DearFox commented 3 months ago

And as for getting translation strings without keys (with key hashes), I didn’t really understand either. I don't have CSV files, I only get .translation translation files.

look in the .assets folder in the exported project folder. We don't save it to the original path so that the .translation files don't get overwritten when opening the project in the editor.

I don't seem to have a .assets folder. And I couldn't find a single file in the folder with the exported project when searching for "CSV"

nikitalita commented 3 months ago

can you post your recovery log so that I can see if one was exported?

DearFox commented 3 months ago

can you post your recovery log so that I can see if one was exported?

gdre_export.log

I'm not entirely sure, but I think this is the only log file I see?

nikitalita commented 3 months ago

that's the log, yes.

I don't see a csv being exported; which game is this from? I'll decompile it myself to figure out why it's not doing it.

DearFox commented 3 months ago

that's the log, yes.

I don't see a csv being exported; which game is this from?
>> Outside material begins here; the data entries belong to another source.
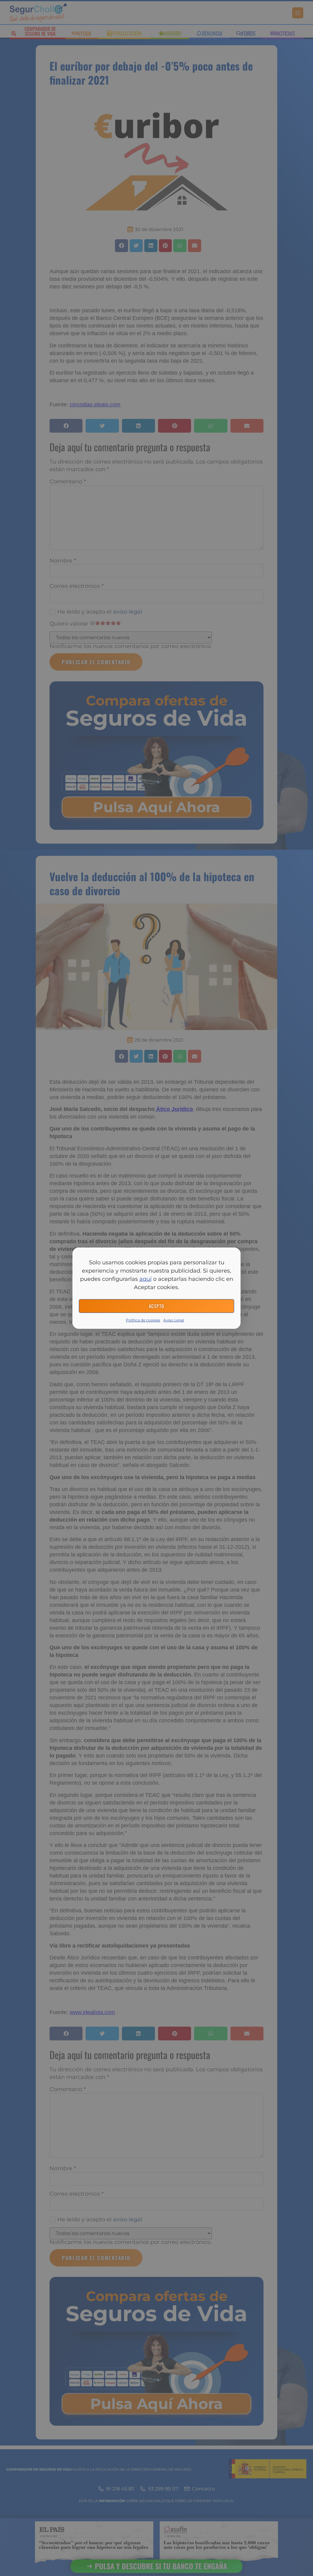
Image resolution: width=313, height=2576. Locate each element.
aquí (145, 1279)
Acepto (156, 1306)
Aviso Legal (173, 1320)
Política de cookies (143, 1320)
I'll decompile it myself to figure out why it's not doing it.

I tried this on a demo of this game: https://store.steampowered.com/app/2376750/Ancient_Mind/

DearFox commented 3 months ago

It seems I was able to get a list of all the text that is in the translation file via godot: изображение But yes, get_message_list and get_message_count will not work. But I think I understand how I can implement a key search using gdscript

DearFox commented 3 months ago

The good news is that it is possible to translate text, although it is not very easy. изображение The bad news is that you will actually most likely have to open and run the entire game in the Godot editor + fix any possible errors. So far, I don’t know how to distribute and apply such a translation to games “legally” without distributing the entire PCK file. If you have any ideas on how to create some sort of patch for the PCK or exe file, let me know. So far my thoughts are that this can be done using https://github.com/DmitriySalnikov/GodotPCKExplorer, but I have not checked yet.

DearFox commented 3 months ago

A little off topic, but I think this will be useful to all translators: I used FontForge to edit fonts (font downloaded, with a free license. I had problems with the height of my font, alas, I still didn’t understand how to simply change the height of the entire font, so I duplicated the font from the game and replaced all the characters with characters from the downloaded one font, and used this font as fallbacks)

LibreOffice - for editing csv tables.

I also wrote a small script to help find translation keys. Perhaps I will get around to writing a small ready-made solution in gdscript. At the moment, here's how you can look up the keys and the translation for them: Use Notepad++ to search your entire src game folder. You need to search all strings using regular expressions. To create a regular expression, you need to understand what the translation key pattern is in your game. In my case it's something like: menu_play For this I used: (?<!(?:signal|method|porter)) ?= ?"[\w\d]+_[\w\d_]+" I myself don’t fully understand how exactly regular expressions work, but this site may help you a little: https://regex101.com/ Find all potential translation keys from your game files, turn them into an array and check each option using TRANSLATIONS_EN.get_message(i) - where TRANSLATIONS_EN - const TRANSLATIONS_EN = preload("res://***.translation" ) and i is a potential translation key.